As part of the urban-regional partnership process, ICLEI Europe together with other project partners, encouraged the six partner cities to examine their own nature-based solutions — some implemented during the course of the project. Their diverse cases highlight the potential for nature-based solutions to take hold across European cities, addressing core issues such as declining neighbourhoods, lack of funding for public spaces, and post-industrial transformation, as well as organisational challenges (knowledge, skill and governance gaps). The six examples that we showcase in the book share how the implementation of nature-based solutions builds on innovation and how each project adapts to its own unique governance and funding environment, including some reflections from project leaders and advice for other municipalities. Together, these groups brought diverse viewpoints from local authorities, researchers, civil society, practitioners, urban planners, and architects, truly demonstrating that nature-based solutions can be delivered by anyone. Despite the projects outlined in the book are from a European perspective, the lessons are global.
As such, engaging with such a diverse group of project stakeholders and partners brought us face-to-face with a major communication and collaboration challenge. How could we best work across the network of professionals and local partnerships, consisting of municipal representatives, urban developers, conservation organisations, community groups, and local businesses? To address such challenges, knowledge brokerage became, for instance, one of our key tasks throughout the project. This process of co-creating and re-framing knowledge involved creating novel ways to communicate and foster openness and flexibility to find creative ways of building bridges between the different communities of scholars and practitioners within and amongst the partnerships, having always transdisciplinarity in mind.

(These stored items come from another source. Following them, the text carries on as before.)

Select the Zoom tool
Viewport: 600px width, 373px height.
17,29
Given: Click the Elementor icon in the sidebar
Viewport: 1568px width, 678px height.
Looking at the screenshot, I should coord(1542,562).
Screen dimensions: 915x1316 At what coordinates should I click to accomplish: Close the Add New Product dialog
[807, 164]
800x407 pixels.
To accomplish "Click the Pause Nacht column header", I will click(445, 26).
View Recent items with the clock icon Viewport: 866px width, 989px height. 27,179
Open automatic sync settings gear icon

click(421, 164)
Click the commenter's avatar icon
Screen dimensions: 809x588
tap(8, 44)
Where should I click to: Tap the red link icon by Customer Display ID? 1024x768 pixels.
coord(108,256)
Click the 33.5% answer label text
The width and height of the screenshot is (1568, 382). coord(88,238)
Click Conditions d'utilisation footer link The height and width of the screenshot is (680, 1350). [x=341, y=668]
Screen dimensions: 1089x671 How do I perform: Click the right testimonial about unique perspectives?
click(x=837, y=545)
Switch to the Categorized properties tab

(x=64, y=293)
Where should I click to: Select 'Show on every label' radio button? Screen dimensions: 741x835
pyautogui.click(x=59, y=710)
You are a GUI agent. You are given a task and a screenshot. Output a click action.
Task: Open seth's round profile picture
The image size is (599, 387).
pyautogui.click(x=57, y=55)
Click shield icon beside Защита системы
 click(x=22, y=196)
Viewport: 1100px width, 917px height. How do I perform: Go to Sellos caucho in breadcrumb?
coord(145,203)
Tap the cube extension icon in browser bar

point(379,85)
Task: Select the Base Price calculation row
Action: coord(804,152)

A clear lesson from the four years of partnership is the importance of locally anchoring stakeholder processes, and to tailor them to the needs and specificities of local actors and their context(s). This meant, among others, that new knowledge generated by the project had to be carefully translated and made accessible to the local groups, so that we could focus on local storylines, empowering each partnership to explicitly explore their needs and desires, by identifying their unique sustainability challenges, and to ultimately develop their own vision for mainstreaming nature-based solutions locally, as well as a roadmap for getting there.
Another core lesson is the centrality of cross-city knowledge exchange. During four years of the process, the partners from the six cities not only acted locally, but also engaged in ongoing peer learning. They were able to share examples of pioneer projects in their hometown and discuss potential cross-regional partnerships. Some cities saw similarities between themselves and other localities, leading to lively discussions about the implementation of nature-based solutions. This cross-pollination has led to long-term links and collaborations.
All in all, the work undertaken locally and among the six cities has helped to increase the capacity for more resilient and sustainable cities, fostering awareness of nature-based solutions and their potential to address pressing urban sustainability issues. Many local partners ended the project with plans for future interventions, and participants saw great value in communicating with local, subnational, and national authorities about the importance of nature-based solutions.
Curious about what these partnerships have built and sustained? More information on key features for constructive partnerships, innovative projects, insights and pathways for cities to mainstream nature-based solutions can be found in our recently published book entitled "Making Urban Nature Bloom - Four Years of Partnering for Nature-based Solutions Across Europe".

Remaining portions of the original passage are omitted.